» Exercise requirements:
[A] According to the announcement about the USDA Minority Farmers Advisory Committee, what was the purpose of the committee's first public meeting? Answer in one to three sentences.
[B] Pick up the announcement about the USDA Minority Farmers Advisory Committee at the point where it stops, and continue it.

USDA Names Minority Farmers Advisory Committee
November 12, 2015 | USDA
WASHINGTON- Agriculture Secretary Tom Vilsack has appointed members of the USDA Minority Farmers Advisory Committee (MFAC). The committee provides farmer, rancher, industry and public perspectives on USDA strategies, policies and programs that impact minority farmers and ranchers.
The Committee held its first public meeting September 22-24, 2015, in Savannah, Ga., to consider a number of related issues including the Department’s outreach and assistance for Socially Disadvantaged and Veteran Farmers and Ranchers Grant Program (also known as the 2501 Program). Committee members serve two-year appointments expiring in June 2017.
Committee members include:
- Alfonzo Abeyta of A Quarter Circle Lazy 5 Ranch, Antonito, CO
- Terry A. Cannon of The Piney Woods School, Braxton, MS
- Jennie Crittendon of FSA County Office Committee, Jackson, MI
- Claud D. Evans of Okfuskee County Veterinary Clinic, Okemah, OK
- Paula Garcia (Chair) of New Mexico Acequia Association, Mora, NM
- Dewayne L. Goldmon of Monsanto/National Black Growers Council, Pine Bluff, AR
- Edward C. DeLeon Guerrero of Saipan Farm and Garden, Saipan, M.P.

» Dataset extract:
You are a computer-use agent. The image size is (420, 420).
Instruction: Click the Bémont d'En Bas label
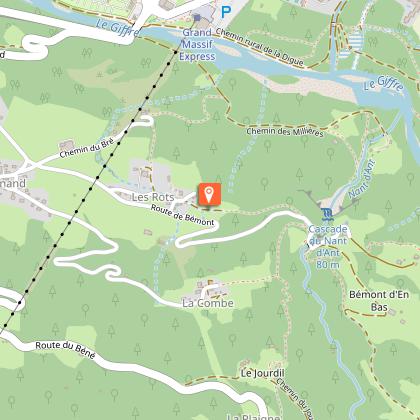[379, 301]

» Answers to this exercise:
[A] The committee held its first public meeting, September 22-24, 2015, in Savannah, Georgia, to consider a number of related issues. One of them was the Department's outreach and assistance for the Socially Disadvantaged and Veteran Farmers and Ranchers Grant Program, also known as the 2501 Program.

[B]
- William R. Miller, Jr. of Ohio Farmers Union, Oxford, OH
- Igalious “Ike” Mills of Texas Small Farmers and Ranchers, Port Arthur, TX
- Frederick Newhouse of Newhouse Land and Cattle, Houston, TX
- Harvey Reed of Louisiana Association of Cooperatives, Gretna, LA
- Renard F. Turner of Virginia State University, Gordonsville, VA
- Randall S. Ware (Vice Chair) Indian Country Agriculture and Resource Development Corp., Fort Cobb, OK
- Charles Linwood Whitaker of Whitaker Small Farm Group, Raleigh, NC
- John Zippert of Federation of Southern Cooperatives, Eutaw, AL
MFAC is the public advisory arm of the 2501 Program administered by USDA’s Office of Advocacy and Outreach (OAO). Established by the 2008 Farm Bill, OAO works across all USDA agencies to improve the viability and profitability of small and beginning farmers and ranchers; increase access to USDA programs for historically underserved communities; grow agricultural opportunities for farm workers; and close the professional achievement gap by expanding opportunities for diverse, talented young people working in the American agricultural sector.